Give me a chance here. If you’re remembering how the term vermin was used not long ago in the American West, you’re already pissed. You’re remembering when Western ranchers set out sodium fluoroacetate, also known as 1080, to carpet-bomb endemic predators like coyotes, puma, and wolves. They claimed their livestock (which we’d surely tag with the invasive label if they weren’t domesticated and edible) needed protection from vermin, and so they poisoned, shot, and trapped as they pleased. Shooting wolves from aircraft is bad enough, but the toll from wholesale poisoning in the West was orders of magnitude greater. 1080 doesn’t discriminate, so there was a lot of collateral damage.

Don’t be pissed at me. The Hawai’i mongoose-as-vermin thing is different.

Maybe you’re thinking yeah, Rikki-Tikki-Tavi, mongoose hero, saves the white family, all that Kipling crap. But I’m not talking about endemic Indian mongoose. I’m talking about the seventy-two mongoose that idiot fat-cat sugar planters brought to Hawai’i in 1883, from India by way of Jamaica, to get rid of the rats who ate the cane. Fewer rats, higher profits. Simple.

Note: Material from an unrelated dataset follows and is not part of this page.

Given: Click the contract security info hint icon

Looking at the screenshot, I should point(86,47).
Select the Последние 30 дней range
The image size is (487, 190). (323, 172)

The Jamaican sugar planter morons had had their mongoose for about ten years, but didn’t seem to have noticed anything about their habits, or else the Hawaiian sugar planter idiots didn’t ask. Nobody knew, or nobody revealed, that mongoose are diurnal (active in the daytime, in case you don’t know that term) whereas rats are nocturnal. So they don’t meet up except by accident.

When they do meet up the mongoose does its duty and kills the rat and eats it, but they don’t meet up very often unless both forget and start being crepuscular, having not tracked gathering or diminishing light carefully enough. (Crepuscular describes animals active during low light levels, typically dawn or dusk but also during solar eclipses or heavy ash falls from a volcano or burning sugar cane fields.) So if the mongoose gets up early, and the rat’s been out late partying, it’s bad for the rat but it’s all good for the sugar planters, or at least it would have been had it happened very often. But it didn’t. And now that the sugar industry’s gone it’s not good for anybody except the mongoose.

What the sugar planters unleashed on Hawai’i were dusty-colored short-legged long-tailed bird killing machines. Whatever native species the rats hadn’t taken out (the big bad-ass Norway rats arrived on sailing ships with the Europeans; the Polynesian rat hadn’t been much of a problem) the mongoose set to work finishing off. When it became clear there was no upside to mongoose, they were classified as vermin and kids with guns and traps were encouraged to kill them.

Adults who wanted to help used different methods. When I’m driving on back roads I have to be mindful of who I’ve got in the car with me. I was taught to step on the gas when a mongoose starts across the road, the better to run over it and kill it. But if I have mainland visitors with me, I don’t – at least not until I’ve explained. It doesn’t always work because some of them seem to have had the Kipling Mongoose Myth burned into their brains. That mongoose could save us from Nag and Nagaina, the deadly cobras!

But there are no snakes in Hawai’i, except for the ones that modern-day morons have smuggled in, or careless cargo packers haven’t noticed. Like the Brown Tree Snake, out of Melanesia by way of Guam, where it pretty much finished off all the bird species there. What’s left of the Hawaiian endemic fauna, and there’s not much, is going to be taken out by the Brown Tree Snake, if it ever gets a foothold, speaking metaphorically of course.

So wait! Maybe the mongoose isn’t so bad, and I should let up on the accelerator or even brake for them. Nope. Not gonna do it. The Brown Tree Snake is nocturnal.